— ACTIVITY —
Reproduce, word for word, every line starting at the line that contains "GET CERTIFIED (165, 2222)" and ending with the final line of the entries.

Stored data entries
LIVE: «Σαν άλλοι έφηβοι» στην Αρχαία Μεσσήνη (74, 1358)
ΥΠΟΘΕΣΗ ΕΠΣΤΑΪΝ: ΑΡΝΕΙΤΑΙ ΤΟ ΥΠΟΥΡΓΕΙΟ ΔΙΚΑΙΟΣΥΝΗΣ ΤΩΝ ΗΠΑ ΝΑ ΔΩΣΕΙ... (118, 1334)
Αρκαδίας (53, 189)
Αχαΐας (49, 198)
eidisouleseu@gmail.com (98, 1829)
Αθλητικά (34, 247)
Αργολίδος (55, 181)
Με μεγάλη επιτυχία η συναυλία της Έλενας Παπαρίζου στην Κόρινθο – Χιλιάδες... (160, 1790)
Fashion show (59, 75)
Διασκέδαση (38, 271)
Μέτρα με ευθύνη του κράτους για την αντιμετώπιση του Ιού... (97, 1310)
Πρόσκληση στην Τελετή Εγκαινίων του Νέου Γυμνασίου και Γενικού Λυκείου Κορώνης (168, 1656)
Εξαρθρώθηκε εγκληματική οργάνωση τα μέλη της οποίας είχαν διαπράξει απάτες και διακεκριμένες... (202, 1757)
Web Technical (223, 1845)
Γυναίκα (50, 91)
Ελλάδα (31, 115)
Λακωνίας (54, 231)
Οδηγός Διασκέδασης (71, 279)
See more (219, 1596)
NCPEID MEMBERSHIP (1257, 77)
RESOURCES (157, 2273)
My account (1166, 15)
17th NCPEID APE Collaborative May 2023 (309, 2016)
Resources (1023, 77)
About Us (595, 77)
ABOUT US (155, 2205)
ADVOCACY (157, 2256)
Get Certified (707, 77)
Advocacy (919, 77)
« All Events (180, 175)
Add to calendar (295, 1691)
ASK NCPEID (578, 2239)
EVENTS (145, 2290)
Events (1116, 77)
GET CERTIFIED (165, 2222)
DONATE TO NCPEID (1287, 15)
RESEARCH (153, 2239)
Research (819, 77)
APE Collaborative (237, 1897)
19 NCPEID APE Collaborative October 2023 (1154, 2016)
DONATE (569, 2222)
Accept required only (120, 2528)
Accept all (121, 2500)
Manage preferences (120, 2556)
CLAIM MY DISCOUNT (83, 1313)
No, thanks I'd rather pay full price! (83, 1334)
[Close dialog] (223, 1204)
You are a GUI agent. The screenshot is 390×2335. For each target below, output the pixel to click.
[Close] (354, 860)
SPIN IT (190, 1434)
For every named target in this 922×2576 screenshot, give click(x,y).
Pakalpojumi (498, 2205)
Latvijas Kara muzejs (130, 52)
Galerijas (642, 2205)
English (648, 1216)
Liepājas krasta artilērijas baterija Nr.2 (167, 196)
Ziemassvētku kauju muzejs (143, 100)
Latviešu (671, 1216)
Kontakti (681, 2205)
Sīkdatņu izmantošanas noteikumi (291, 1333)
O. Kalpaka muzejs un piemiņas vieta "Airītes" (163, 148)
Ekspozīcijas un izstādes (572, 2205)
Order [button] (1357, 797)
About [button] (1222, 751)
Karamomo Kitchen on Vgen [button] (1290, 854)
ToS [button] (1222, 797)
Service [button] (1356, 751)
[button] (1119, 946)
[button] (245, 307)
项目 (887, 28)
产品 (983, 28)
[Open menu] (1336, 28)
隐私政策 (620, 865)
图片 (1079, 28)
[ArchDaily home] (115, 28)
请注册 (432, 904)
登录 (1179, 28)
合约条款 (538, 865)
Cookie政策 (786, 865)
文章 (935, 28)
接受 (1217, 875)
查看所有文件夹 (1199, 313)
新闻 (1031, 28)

— OUTPUT OF THE EXERCISE —
GET CERTIFIED (165, 2222)
DONATE TO NCPEID (1287, 15)
RESEARCH (153, 2239)
Research (819, 77)
APE Collaborative (237, 1897)
19 NCPEID APE Collaborative October 2023 (1154, 2016)
DONATE (569, 2222)
Accept required only (120, 2528)
Accept all (121, 2500)
Manage preferences (120, 2556)
CLAIM MY DISCOUNT (83, 1313)
No, thanks I'd rather pay full price! (83, 1334)
[Close dialog] (223, 1204)
You are a GUI agent. The screenshot is 390×2335. For each target below, output the pixel to click.
[Close] (354, 860)
SPIN IT (190, 1434)
For every named target in this 922×2576 screenshot, give click(x,y).
Pakalpojumi (498, 2205)
Latvijas Kara muzejs (130, 52)
Galerijas (642, 2205)
English (648, 1216)
Liepājas krasta artilērijas baterija Nr.2 (167, 196)
Ziemassvētku kauju muzejs (143, 100)
Latviešu (671, 1216)
Kontakti (681, 2205)
Sīkdatņu izmantošanas noteikumi (291, 1333)
O. Kalpaka muzejs un piemiņas vieta "Airītes" (163, 148)
Ekspozīcijas un izstādes (572, 2205)
Order [button] (1357, 797)
About [button] (1222, 751)
Karamomo Kitchen on Vgen [button] (1290, 854)
ToS [button] (1222, 797)
Service [button] (1356, 751)
[button] (1119, 946)
[button] (245, 307)
项目 (887, 28)
产品 (983, 28)
[Open menu] (1336, 28)
隐私政策 (620, 865)
图片 (1079, 28)
[ArchDaily home] (115, 28)
请注册 (432, 904)
登录 (1179, 28)
合约条款 (538, 865)
Cookie政策 (786, 865)
文章 (935, 28)
接受 (1217, 875)
查看所有文件夹 (1199, 313)
新闻 (1031, 28)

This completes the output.